Si asistes a conferencias que traten temas de empleabilidad, recursos humanos y cuestiones de este ámbito, seguramente oirás frases como “los mejores no están en la fila del Paro (el Paro es como se suele llamar en España al conjunto de personas que no tiene un empleo, y refleja la tradicional imagen de estar en la fila de una Oficina de Empleo, con la esperanza de que haya buenas noticias para ellos)”, o también “si eres el mejor del mundo, seguro que tendrás trabajo”, y unas cuantas más.

Uno de esos prejuicios es sospechar de los motivos por los que alguien “sale de su zona de confort”.

 

Las clases en las actividades.

Aun se arrastra muchísimo la estratificación en clases de las actividades, por imposición social, que sugiere que unas personas son más importantes que otras según el puesto de trabajo que tengan, o según la actividad que realicen laboralmente.

Si alguien da por hecho que un contable, que trabaja en una oficina con grandes ventanales y que viste zapatos limpios, está más alto en la escalera social que un carpintero, que trabaja rodeado de ruidos y de serrín, ¿cómo va a entender que un contable deje su actividad en la oficina y se dedique al oficio de trabajar la madera?

 

Tenlo claro: es SU problema.

¿Estás haciendo algo mal si das ese paso?

No.

Si alguien no lo entiende, el que tiene el probema es él, no tú.

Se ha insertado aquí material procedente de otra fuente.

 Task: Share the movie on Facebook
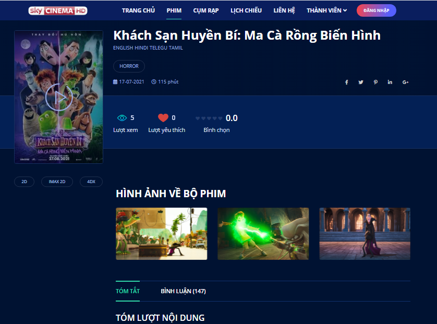pyautogui.click(x=346, y=82)
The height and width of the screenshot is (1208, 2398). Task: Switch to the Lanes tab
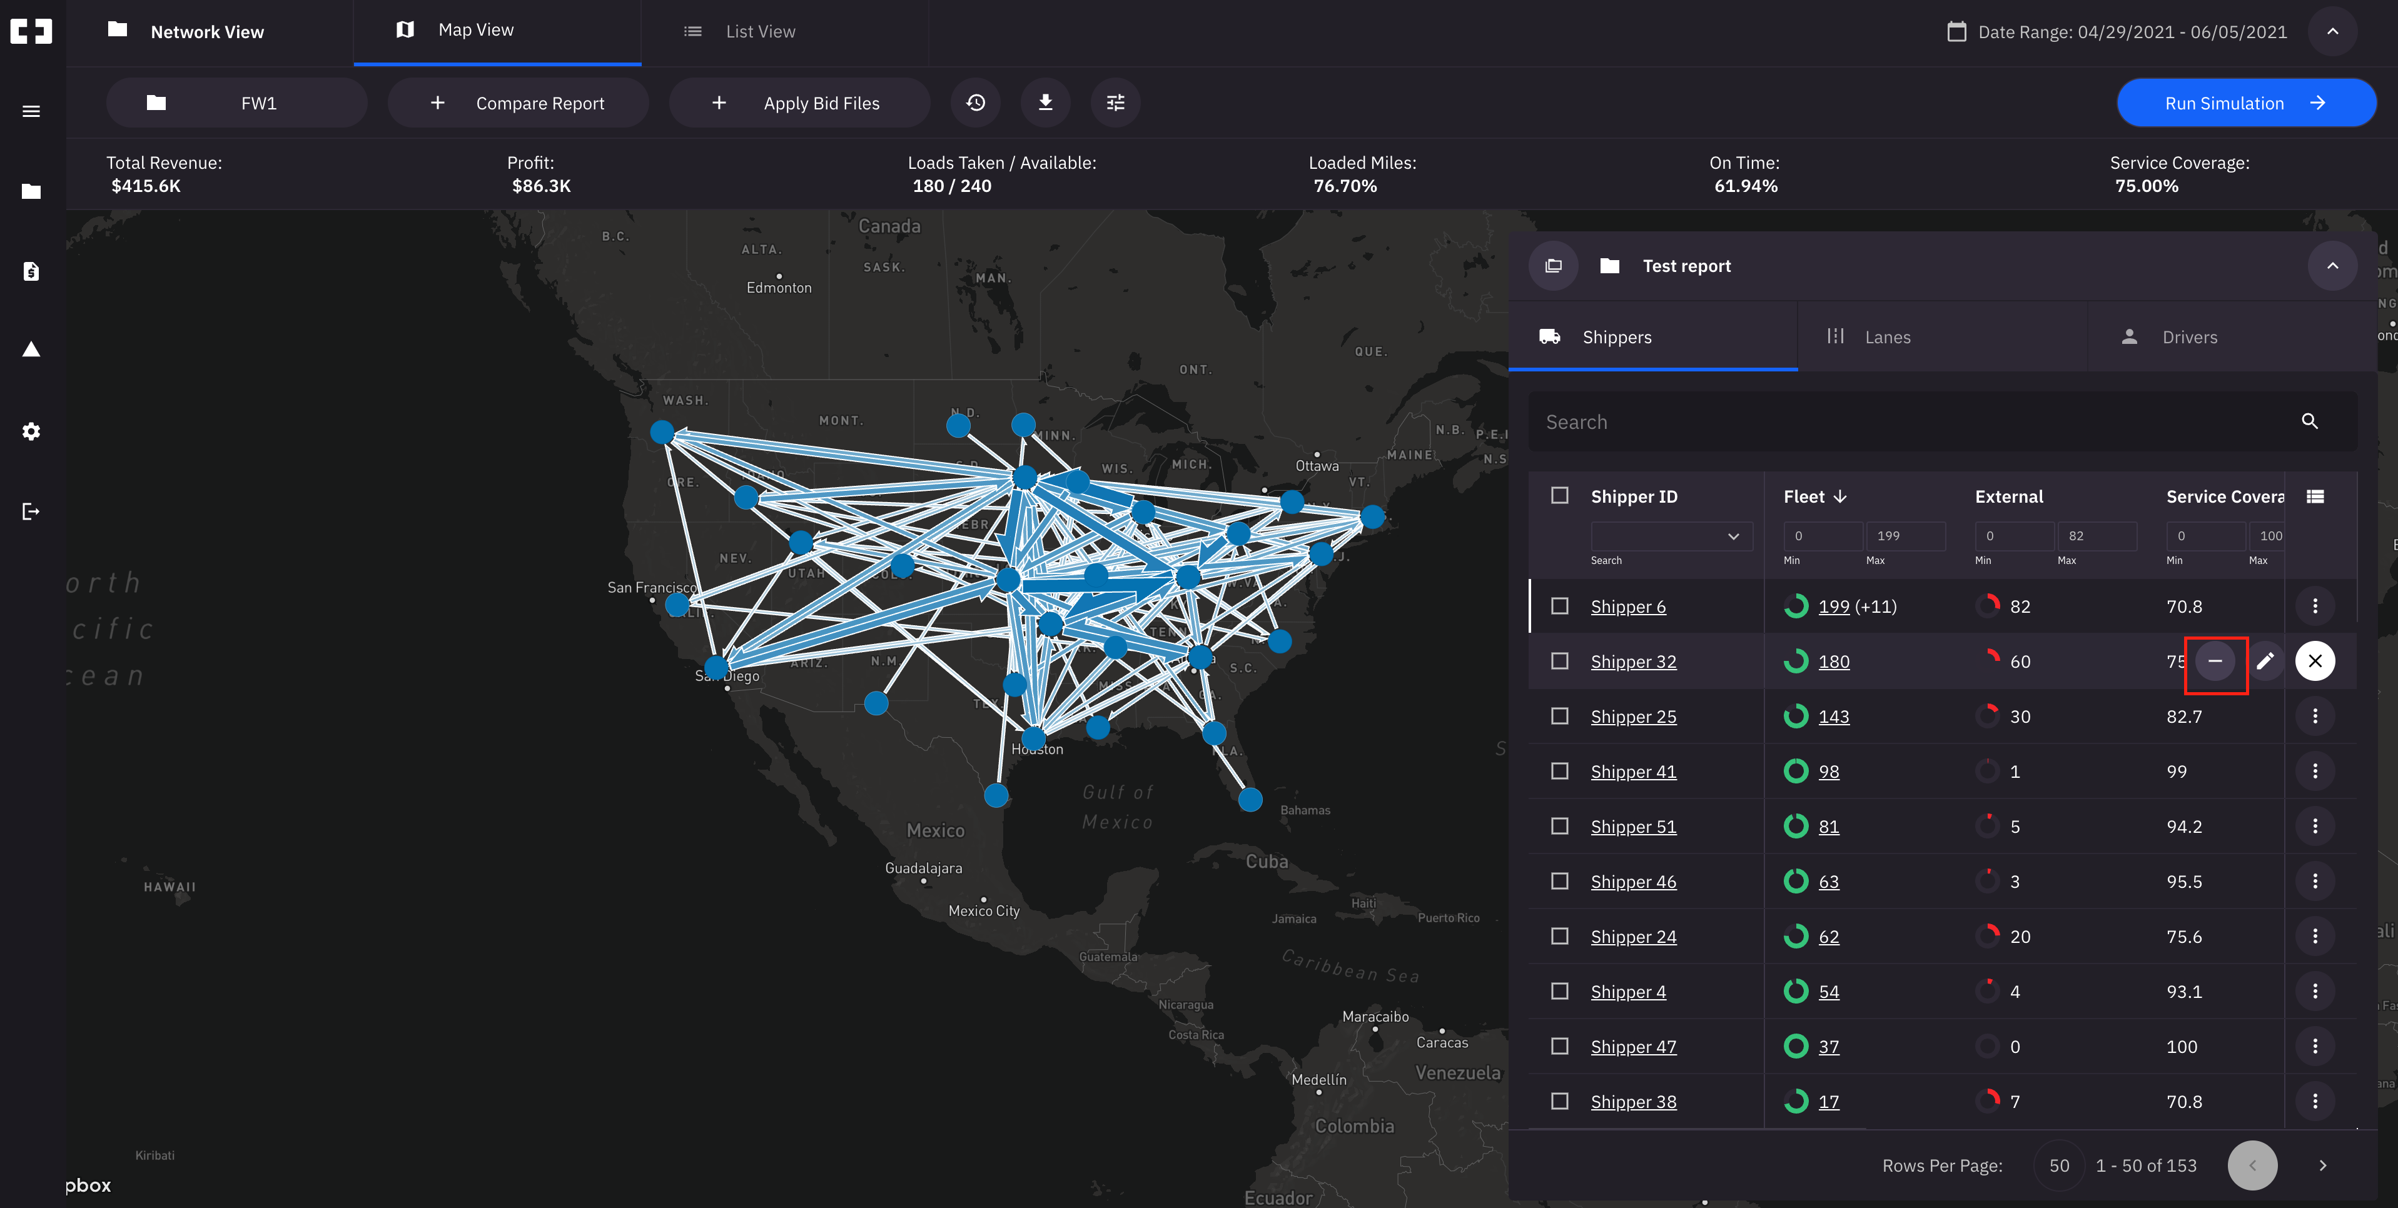click(1888, 336)
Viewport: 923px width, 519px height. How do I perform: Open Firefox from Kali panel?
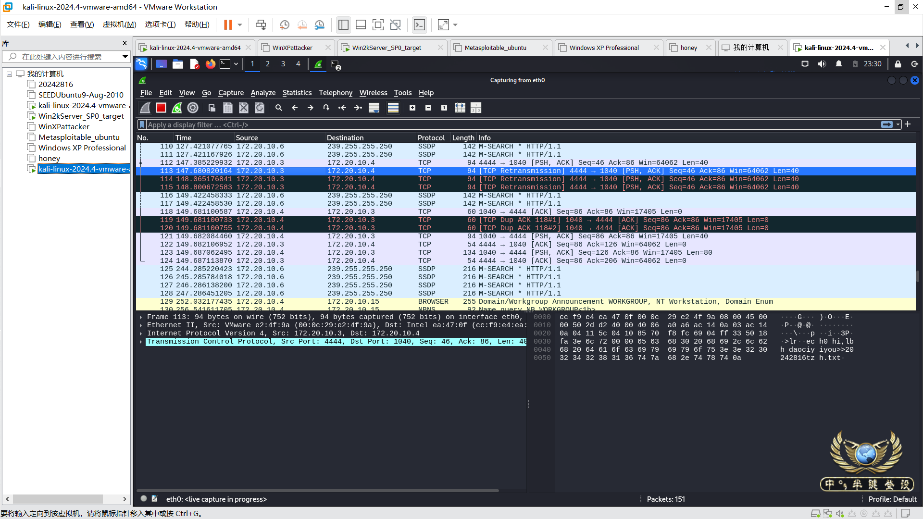tap(210, 64)
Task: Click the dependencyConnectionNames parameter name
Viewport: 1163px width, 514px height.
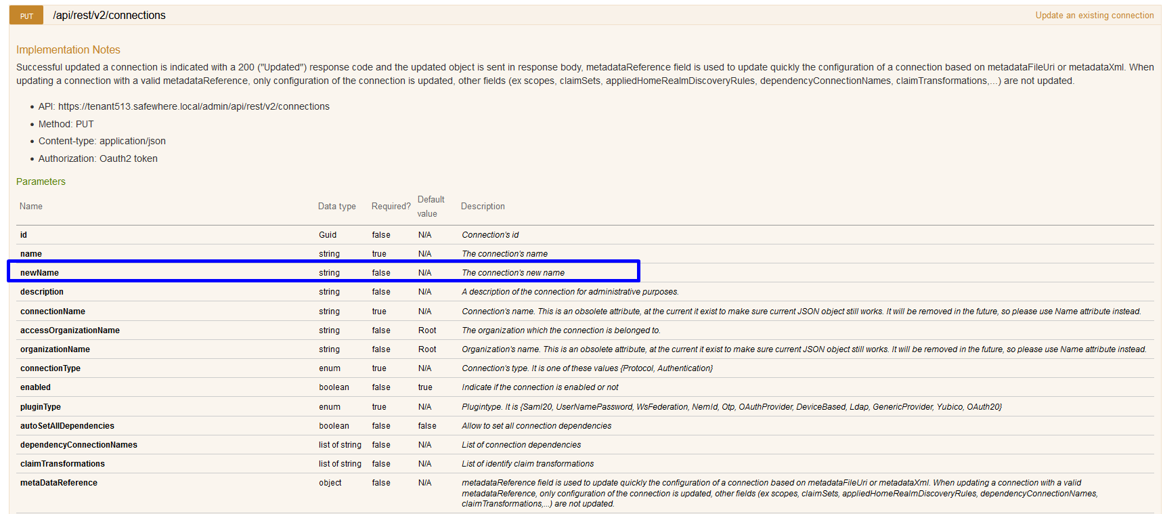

Vale, es probable que por culpa de esos prejuicios suyos no te contraten en un puesto que pudiera ser compatible con tu valía, pero no es por tu culpa, sino por la suya.

 

El encasillamiento de la experiencia inicial.

Seguro que te suena lo siguiente: alguien termina su carrera, de lo que sea; entra a trabajar, seguramente en prácticas, en una empresa a desarrollar una determinada actividad, durante un tiempo.

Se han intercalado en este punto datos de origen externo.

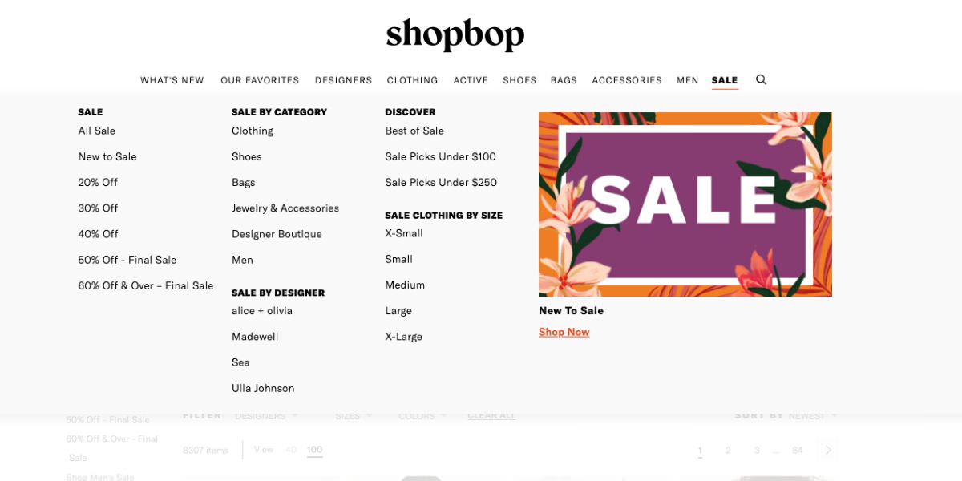
Task: Choose X-Small sale clothing size
Action: pyautogui.click(x=404, y=233)
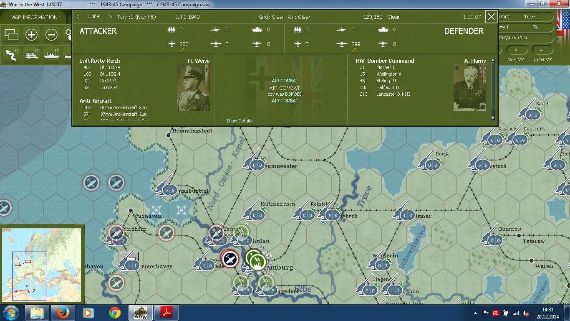Zoom in the map with plus icon
The width and height of the screenshot is (570, 321).
[x=31, y=35]
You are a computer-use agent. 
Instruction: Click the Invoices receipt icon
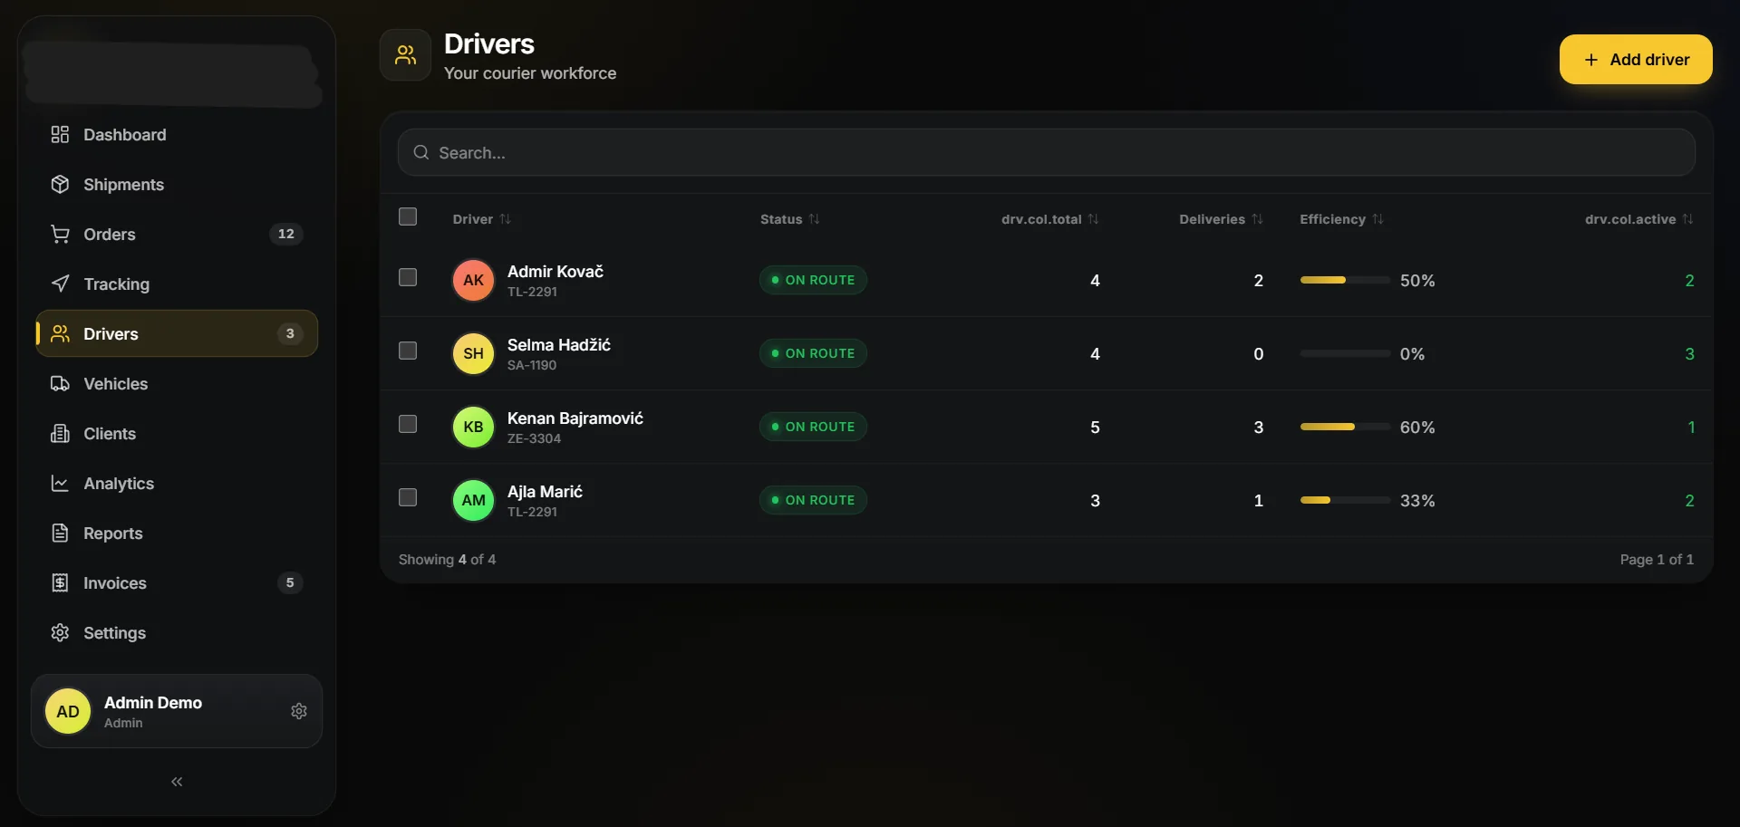(60, 583)
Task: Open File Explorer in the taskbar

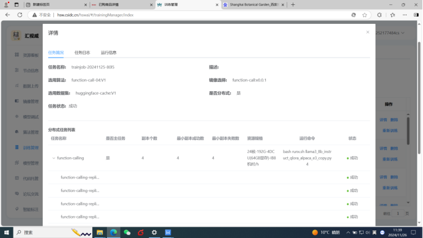Action: (100, 232)
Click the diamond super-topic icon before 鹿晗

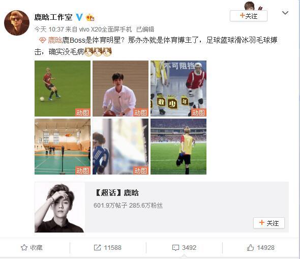click(x=43, y=40)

Pasado ese tiempo, empieza a cambiar de empresa, va haciendo entrevistas de trabajo, y sin embargo, jamás cambiará de actividad.

Y esto es porque se valora mucho la experiencia, y por tanto, tiene experiencia en eso que ha hecho, lo único desde que empezó a trabajar.

Por tanto, se llega al sentimiento, en los jóvenes que empiezan, de que su primer trabajo les encasillará de por vida.

 

Visión demasiado clasificadora.

A ver, me estás diciendo que de lunes a viernes vas conduciendo un coche a tu lugar de trabajo, y que los fines de semana haces kilómetros en bicicleta.

¿En qué quedamos, eres conductor o ciclista?

Pero ¿no es compatible en la misma persona? ¿Te parece que tenga sentido tener que encasillarte en lo uno o lo otro?

Si decides dejar el coche en casa y dar el paso de ir a trabajar en bicicleta, un entrevistador de RRHH malo sospechará:

  • Será que no era bueno conduciendo coches.
  • Será que ha tenido un accidente con el coche y habrá cogido miedo.
  • Será que ya no ve bien y no se atreve a conducir.
  • Será que no tiene dinero para combustible, y se ha visto obligado a ir en bicicleta.

Y todo esto es porque tiene el prejuicio de que: “si hubieras sido buen conduciendo coches, seguirías haciéndolo”.

No pensará que lo haces por salud, o por tu compromiso con el medio ambiente, o simplemente porque te gusta.

No se dará cuenta de que tal vez tu bicicleta te cueste más dinero que tu coche, y pensará que es que no tienes dinero para ir en coche. Pero, como ves, quien padece de desconocimiento es él, no tú.

 

Evolucionar también es salir de la zona de confort.

Es posible que antes fueras al trabajo en coche porque la zona donde está tu oficina no tenía problemas para aparcar.

Pero de un tiempo a esta parte ha habido cambios en el entorno y resulta que ahora la zona está llena de coches, y cuando llegas a la oficina te cuesta mucho tiempo encontrar una plaza de estacionamiento libre.

¿Qué haces? Piensas, buscas alternativas, y tal vez te parezca una opción plausible empezar a ir en bicicleta (es un ejemplo, nada más).

Quien lo vea desde fuera, puede verlo desde puntos de vista diferentes, según su mentalidad:

  1. Las condiciones de contorno han cambiado, y esta persona evoluciona con ello.
  2. Algo raro le pasa a éste, que ya no trae coche ¿Habrá tenido un accidente? ¿No tendrá dinero para combustible?

 

Cuenta con ello.

Si sales de tu zona de confort, debes contar con que, además de los problemas propios de hacerlo, es bastante probable que no solo no se te valore, sino que se sospeche de ti y de tus motivaciones.

Cuenta con ello, es parte del proceso, que no te pille por sorpresa.